Setelah kejadian di sekolah tadi, Cho jadi merasa bersalah pada Lena. Apalagi saat istirahat juga Lena tidak bicara apapun. Cho melanjutkan mengerjakan beberapa latihan soal untuk ulangan harian. Belum lagi kejadian mengejutkan saat Cho tahu, ternyata Nia selama ini melakukan kecurangan.
Padahal yang Cho tahu Nia adalah anak pendiam yang dikenal rajin dan pintar. Sejak kelas 10 Nia selalu lima besar. Nia dan Cho sama-sama lima besar dari kelas sepuluh. Ternyata Nia juga mengincar kelas 12 MIPA 1 juga agar lebih mudah ikut SNMPTN. Sudah menjadi budaya di sekolah ini, kalau yang mengikuti SNMPTN hanya yang di MIPA 1 dan IPS 1 saja.
Tiba-tiba seseorang membuka pintu kamarnya tanpa mengetuk. Terlihat Neza muncul dengan baju lengan pendek crop dan celana pendek.
"Kak Prin, belum tidur?"
"Belum. Udah, lo belajar aja." Neza mengarah pada ranjang Cho dan terduduk di sana.

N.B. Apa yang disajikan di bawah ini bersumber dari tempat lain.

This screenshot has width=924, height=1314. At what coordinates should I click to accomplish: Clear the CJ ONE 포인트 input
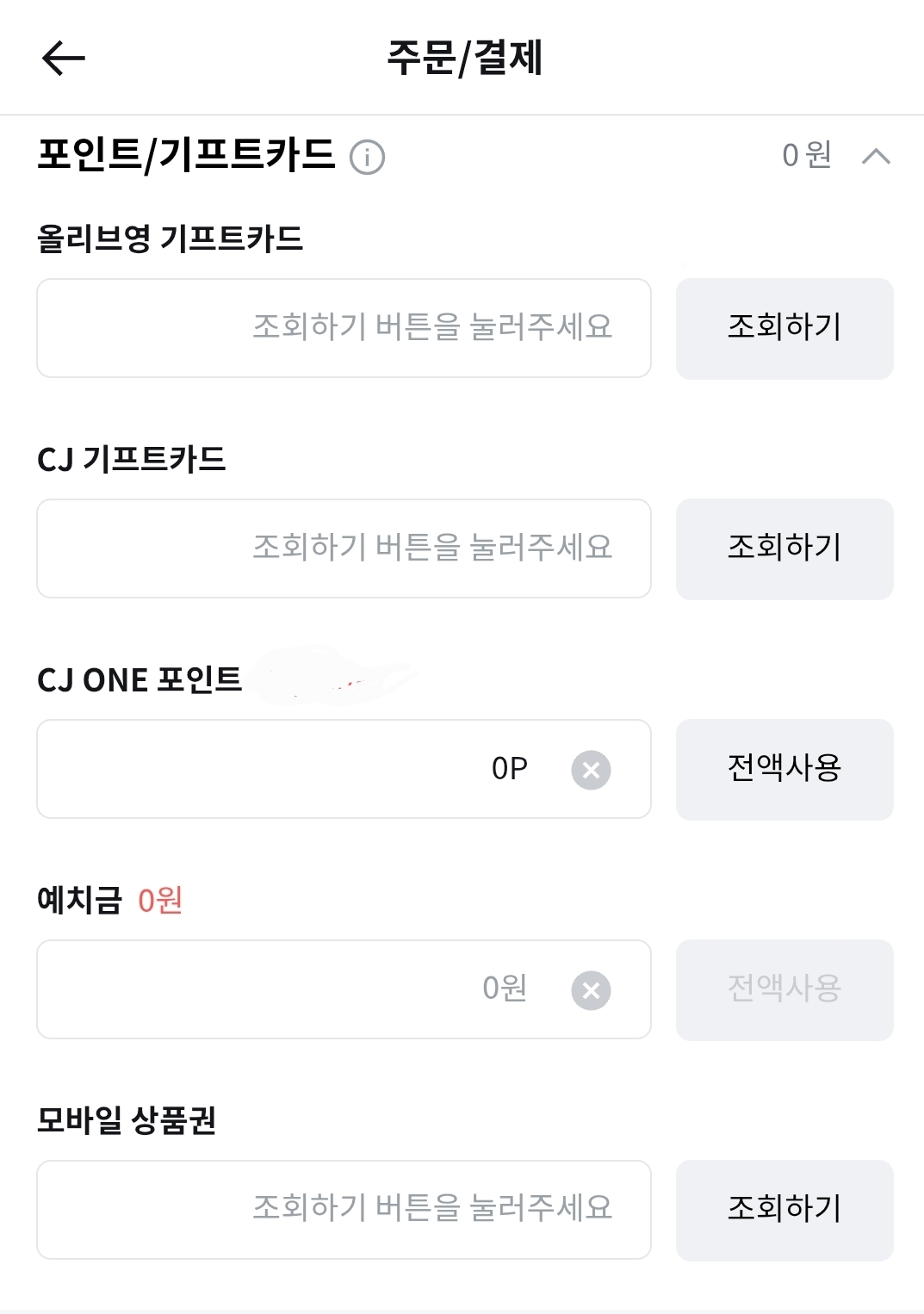point(591,770)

"Kak Prin, nggak belajar buat ulangan? Udah catat materi tadi belum?"
"Belajar nggak guna buat gue, sapi," balas Neza santai seraya melipat kedua tangannya depan dada memperhatikan Cho.
"Kalo nanti Kak Prin, nggak bisa jawab gimana?"
"Bisa, udah lo belajar yang bener. Katanya mau rangking satu, ya udah belajar aja. Jangan peduliin gue."
Cho mengangguk kecil seraya melempar senyuman. "Makasih ya Kak Princess."
"Iya-iya. Lo jangan senyum gitu. Udah liat buku lo."
Cho kembali fokus mengerjakan soal itu. Dari samping Neza memperhatikan wajah laki-laki itu. Dilihat-lihat Cho terlihat tampan, kalau saja Cho dilatih bela diri dan bisa mandiri. Pasti banyak gadis yang menyukainya. Tanpa disadari Neza tersenyum tipis. Pantas saja Lena menyukainya dan menyuruh mengganti model rambut sampai pakaian. Dia tahu kalau Cho polos dan tampan.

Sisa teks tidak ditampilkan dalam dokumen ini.